Prise de conscience universelle

Né en Europe, ce processus est aussi relayé hors de l’Union européenne. Ainsi, l’Australie va déployer une démarche inspirée de la CSRD.  Cette injonction réglementaire a contribué à accélérer le mouvement, « avec des acteurs européens qui prennent de l’avance, comme nous avons pu le constater auprès des 200 sociétés  des quatre continents auditées par Inteliam.

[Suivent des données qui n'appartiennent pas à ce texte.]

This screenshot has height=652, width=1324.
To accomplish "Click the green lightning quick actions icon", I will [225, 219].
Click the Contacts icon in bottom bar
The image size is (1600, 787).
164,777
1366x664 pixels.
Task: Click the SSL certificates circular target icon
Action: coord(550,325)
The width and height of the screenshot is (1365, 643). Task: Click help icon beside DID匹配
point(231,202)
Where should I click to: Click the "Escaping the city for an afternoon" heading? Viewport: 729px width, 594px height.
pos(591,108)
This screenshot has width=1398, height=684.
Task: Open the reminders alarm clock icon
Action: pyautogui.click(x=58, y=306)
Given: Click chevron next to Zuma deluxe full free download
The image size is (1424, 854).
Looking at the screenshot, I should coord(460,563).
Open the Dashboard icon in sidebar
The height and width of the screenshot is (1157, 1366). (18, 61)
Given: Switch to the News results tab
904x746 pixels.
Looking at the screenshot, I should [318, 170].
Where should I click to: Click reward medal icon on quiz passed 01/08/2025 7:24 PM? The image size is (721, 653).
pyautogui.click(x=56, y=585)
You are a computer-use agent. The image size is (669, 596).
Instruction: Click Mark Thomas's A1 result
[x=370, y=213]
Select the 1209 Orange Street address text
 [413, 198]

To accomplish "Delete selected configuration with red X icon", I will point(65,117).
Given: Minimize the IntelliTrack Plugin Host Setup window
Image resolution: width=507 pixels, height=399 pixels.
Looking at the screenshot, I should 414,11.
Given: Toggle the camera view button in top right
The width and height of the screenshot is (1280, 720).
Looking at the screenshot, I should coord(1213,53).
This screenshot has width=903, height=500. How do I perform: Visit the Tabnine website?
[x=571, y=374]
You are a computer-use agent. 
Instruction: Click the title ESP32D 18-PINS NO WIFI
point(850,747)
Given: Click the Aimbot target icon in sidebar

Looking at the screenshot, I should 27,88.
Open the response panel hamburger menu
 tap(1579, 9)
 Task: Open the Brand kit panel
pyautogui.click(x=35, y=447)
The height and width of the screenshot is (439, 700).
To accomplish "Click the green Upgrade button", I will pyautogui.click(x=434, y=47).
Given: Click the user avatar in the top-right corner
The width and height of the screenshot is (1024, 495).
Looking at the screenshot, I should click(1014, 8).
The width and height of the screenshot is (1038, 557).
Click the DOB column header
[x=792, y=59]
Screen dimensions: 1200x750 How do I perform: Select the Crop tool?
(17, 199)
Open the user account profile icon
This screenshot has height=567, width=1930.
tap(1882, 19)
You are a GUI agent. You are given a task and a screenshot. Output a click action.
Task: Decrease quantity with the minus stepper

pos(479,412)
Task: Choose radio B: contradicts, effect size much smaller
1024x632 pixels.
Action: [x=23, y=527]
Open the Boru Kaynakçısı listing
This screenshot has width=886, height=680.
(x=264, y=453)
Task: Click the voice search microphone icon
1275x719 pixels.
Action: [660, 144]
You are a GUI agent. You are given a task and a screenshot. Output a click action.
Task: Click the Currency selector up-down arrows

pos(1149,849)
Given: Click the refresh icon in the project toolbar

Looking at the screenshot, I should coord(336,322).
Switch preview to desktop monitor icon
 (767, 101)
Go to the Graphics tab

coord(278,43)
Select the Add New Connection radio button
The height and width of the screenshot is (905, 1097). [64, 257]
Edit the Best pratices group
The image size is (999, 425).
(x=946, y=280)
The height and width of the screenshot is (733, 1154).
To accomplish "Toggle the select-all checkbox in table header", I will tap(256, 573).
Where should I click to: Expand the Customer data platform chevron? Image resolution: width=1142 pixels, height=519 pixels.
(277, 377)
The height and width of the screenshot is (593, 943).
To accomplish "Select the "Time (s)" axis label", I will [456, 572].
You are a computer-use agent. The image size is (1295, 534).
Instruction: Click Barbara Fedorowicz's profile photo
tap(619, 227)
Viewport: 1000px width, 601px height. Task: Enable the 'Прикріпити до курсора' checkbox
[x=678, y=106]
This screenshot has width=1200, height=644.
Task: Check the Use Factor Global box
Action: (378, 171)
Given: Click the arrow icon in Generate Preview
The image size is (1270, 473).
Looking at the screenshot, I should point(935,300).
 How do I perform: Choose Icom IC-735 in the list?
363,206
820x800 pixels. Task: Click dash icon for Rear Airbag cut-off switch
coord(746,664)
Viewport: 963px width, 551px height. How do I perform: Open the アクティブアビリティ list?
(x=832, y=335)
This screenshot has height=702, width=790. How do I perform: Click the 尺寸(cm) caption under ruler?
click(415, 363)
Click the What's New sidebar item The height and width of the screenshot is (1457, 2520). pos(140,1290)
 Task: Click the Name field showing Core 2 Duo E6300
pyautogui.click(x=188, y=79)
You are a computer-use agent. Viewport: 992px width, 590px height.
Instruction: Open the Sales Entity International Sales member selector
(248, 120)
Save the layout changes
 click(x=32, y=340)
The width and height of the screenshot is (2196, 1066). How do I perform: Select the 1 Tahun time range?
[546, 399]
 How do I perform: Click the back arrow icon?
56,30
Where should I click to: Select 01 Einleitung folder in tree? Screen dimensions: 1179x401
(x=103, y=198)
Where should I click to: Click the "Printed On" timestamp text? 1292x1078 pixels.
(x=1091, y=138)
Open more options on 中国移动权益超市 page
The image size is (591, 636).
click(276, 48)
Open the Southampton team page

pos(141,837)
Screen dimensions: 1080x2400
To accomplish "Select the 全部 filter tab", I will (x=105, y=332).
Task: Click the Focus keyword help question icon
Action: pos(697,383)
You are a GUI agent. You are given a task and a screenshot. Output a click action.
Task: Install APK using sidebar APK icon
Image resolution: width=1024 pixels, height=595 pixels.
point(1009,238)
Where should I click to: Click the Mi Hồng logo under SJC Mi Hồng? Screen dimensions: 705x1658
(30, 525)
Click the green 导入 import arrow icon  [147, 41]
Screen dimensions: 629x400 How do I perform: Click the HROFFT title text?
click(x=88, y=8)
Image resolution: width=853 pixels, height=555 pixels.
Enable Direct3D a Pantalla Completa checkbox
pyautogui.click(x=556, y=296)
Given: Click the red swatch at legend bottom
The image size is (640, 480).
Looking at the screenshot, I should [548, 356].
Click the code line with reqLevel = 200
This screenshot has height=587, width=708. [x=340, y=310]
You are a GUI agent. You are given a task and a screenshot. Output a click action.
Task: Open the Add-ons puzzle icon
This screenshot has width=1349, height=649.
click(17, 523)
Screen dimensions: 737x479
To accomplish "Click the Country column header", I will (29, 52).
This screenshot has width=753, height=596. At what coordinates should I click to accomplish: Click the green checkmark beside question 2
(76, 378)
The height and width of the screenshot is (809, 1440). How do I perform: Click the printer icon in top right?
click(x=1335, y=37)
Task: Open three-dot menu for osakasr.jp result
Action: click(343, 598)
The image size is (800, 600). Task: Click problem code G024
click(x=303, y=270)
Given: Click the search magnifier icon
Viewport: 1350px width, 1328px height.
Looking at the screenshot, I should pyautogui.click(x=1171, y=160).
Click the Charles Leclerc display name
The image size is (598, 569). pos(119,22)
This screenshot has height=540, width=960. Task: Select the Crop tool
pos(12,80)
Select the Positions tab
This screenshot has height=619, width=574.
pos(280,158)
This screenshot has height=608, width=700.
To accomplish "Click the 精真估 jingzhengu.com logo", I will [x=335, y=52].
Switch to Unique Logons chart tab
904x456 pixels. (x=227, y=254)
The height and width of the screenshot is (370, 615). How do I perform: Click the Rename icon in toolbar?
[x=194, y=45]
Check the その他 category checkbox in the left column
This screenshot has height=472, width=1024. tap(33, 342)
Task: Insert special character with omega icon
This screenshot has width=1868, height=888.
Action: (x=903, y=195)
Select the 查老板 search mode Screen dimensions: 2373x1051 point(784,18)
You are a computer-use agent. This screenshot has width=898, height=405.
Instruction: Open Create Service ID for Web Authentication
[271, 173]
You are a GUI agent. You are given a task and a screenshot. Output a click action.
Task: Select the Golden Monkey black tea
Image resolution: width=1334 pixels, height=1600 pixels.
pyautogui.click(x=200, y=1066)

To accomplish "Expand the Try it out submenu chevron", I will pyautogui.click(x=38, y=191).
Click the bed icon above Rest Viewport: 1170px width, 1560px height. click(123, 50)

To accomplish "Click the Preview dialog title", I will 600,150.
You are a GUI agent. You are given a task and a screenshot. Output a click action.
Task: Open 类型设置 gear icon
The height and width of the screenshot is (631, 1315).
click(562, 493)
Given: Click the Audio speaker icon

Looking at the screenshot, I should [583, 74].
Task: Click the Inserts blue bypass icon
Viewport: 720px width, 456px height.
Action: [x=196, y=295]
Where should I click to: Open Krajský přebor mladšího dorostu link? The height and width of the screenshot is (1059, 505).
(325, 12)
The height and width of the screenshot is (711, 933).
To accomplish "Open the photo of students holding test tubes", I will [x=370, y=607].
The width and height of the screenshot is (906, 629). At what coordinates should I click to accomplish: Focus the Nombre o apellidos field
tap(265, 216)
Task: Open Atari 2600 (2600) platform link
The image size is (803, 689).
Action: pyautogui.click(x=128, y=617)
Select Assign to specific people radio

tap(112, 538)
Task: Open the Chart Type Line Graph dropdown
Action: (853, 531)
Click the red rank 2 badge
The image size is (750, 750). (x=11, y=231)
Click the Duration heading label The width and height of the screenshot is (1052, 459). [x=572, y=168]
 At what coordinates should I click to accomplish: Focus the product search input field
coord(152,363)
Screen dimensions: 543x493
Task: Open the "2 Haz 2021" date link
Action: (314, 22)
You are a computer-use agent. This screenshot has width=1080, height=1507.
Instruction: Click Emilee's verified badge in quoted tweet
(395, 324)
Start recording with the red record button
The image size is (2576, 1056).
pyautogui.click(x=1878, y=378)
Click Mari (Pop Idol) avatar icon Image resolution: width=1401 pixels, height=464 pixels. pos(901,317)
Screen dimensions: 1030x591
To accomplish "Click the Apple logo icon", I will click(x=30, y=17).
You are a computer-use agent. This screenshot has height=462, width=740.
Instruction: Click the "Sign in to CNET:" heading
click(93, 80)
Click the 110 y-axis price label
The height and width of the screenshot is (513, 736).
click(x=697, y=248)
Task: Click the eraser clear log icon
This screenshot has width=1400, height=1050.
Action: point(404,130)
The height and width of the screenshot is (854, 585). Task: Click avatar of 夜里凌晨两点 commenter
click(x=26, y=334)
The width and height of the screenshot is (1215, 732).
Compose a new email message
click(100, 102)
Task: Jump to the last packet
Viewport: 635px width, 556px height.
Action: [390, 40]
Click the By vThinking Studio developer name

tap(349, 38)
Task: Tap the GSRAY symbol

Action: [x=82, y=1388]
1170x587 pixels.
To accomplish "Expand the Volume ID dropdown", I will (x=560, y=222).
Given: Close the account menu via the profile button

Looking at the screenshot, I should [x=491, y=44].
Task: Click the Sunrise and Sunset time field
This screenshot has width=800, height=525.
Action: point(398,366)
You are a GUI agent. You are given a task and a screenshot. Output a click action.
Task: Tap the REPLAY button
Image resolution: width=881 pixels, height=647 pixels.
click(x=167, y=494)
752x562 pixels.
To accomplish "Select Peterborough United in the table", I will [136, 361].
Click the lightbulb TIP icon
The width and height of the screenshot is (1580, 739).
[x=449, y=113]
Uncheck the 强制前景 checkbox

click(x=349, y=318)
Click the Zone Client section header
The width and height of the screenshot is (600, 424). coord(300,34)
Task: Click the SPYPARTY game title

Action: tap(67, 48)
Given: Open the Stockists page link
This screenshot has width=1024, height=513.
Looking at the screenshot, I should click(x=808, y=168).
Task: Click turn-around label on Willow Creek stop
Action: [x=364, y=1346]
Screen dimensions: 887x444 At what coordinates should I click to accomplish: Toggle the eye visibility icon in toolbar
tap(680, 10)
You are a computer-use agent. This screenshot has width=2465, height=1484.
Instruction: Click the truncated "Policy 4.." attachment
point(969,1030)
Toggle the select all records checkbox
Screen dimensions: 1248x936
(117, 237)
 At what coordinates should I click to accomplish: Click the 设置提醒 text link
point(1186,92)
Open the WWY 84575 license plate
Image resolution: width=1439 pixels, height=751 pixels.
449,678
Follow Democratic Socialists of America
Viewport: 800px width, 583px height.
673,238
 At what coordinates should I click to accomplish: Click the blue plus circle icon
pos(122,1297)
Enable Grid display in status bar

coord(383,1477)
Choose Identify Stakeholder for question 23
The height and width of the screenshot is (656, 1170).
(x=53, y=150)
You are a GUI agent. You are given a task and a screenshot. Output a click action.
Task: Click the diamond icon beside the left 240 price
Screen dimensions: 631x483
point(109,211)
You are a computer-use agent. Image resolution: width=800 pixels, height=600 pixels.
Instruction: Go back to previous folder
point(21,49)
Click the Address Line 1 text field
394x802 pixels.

Toutefois, nous ressentons aussi une prise de conscience de la nécessité de se rendre durable dans les autres régions du monde. »

Critères ESG : le détail

Cet outil d’évaluation de l’exercice responsable des entreprises vis-à-vis de l’environnement et de leur écosystème (salariés, partenaires, sous-traitants, clients) s’appuie sur trois piliers :
• Environnemental : gestion des déchets, réduction des émissions et prévention des risques environnementaux.
• Social : prévention des accidents, formation du personnel, respect du droit des employés et de la chaîne de sous-traitance, dialogue social.
• Gouvernance, pour vérifier l’indépendance du conseil d’administration, la structure de gestion et la présence d’un comité de vérification des comptes.

Du constat à l’action

Reste que constater son niveau d’empreinte environnementale (et notamment carbone), c’est bien, mais il faut que ce fastidieux travail de collecte des données pour élaborer son rapport ESG découche sur des actions opérationnelles ! « Cela est d’autant plus fondamental que tous les partenaires finiront par demander de la transparence sur l’empreinte carbone. » Et pour les distributeurs, le premier levier d’amélioration concerne la logistique.
Ainsi Parts Holding Europe, dans le Top 4 des distributeurs européens, s’est engagé dans le développement durable en 2024 avec le recrutement d’un spécialiste du sujet et à la clé l’enclenchement d’un plan de décarbonation des sites logistiques axé sur la sobriété-efficacité énergétique (chauffage, éclairage, isolation et flotte). « En tant qu'entreprise citoyenne, nous mettons des plans concrets et pragmatiques en place. Ils ont l'avantage de coïncider avec les évolutions technologiques et avec l'intérêt économique de l'entreprise et la protection de l’environnement », explique Jeremy de Brabant, directeur général du groupe. Le polonais Inter Cars (dans le Top 3 européen), le scandinave Meko ou même LKQ : « Ces entreprises font d’ailleurs de cet engagement un élément de différenciation », remarque Antoine Soulier.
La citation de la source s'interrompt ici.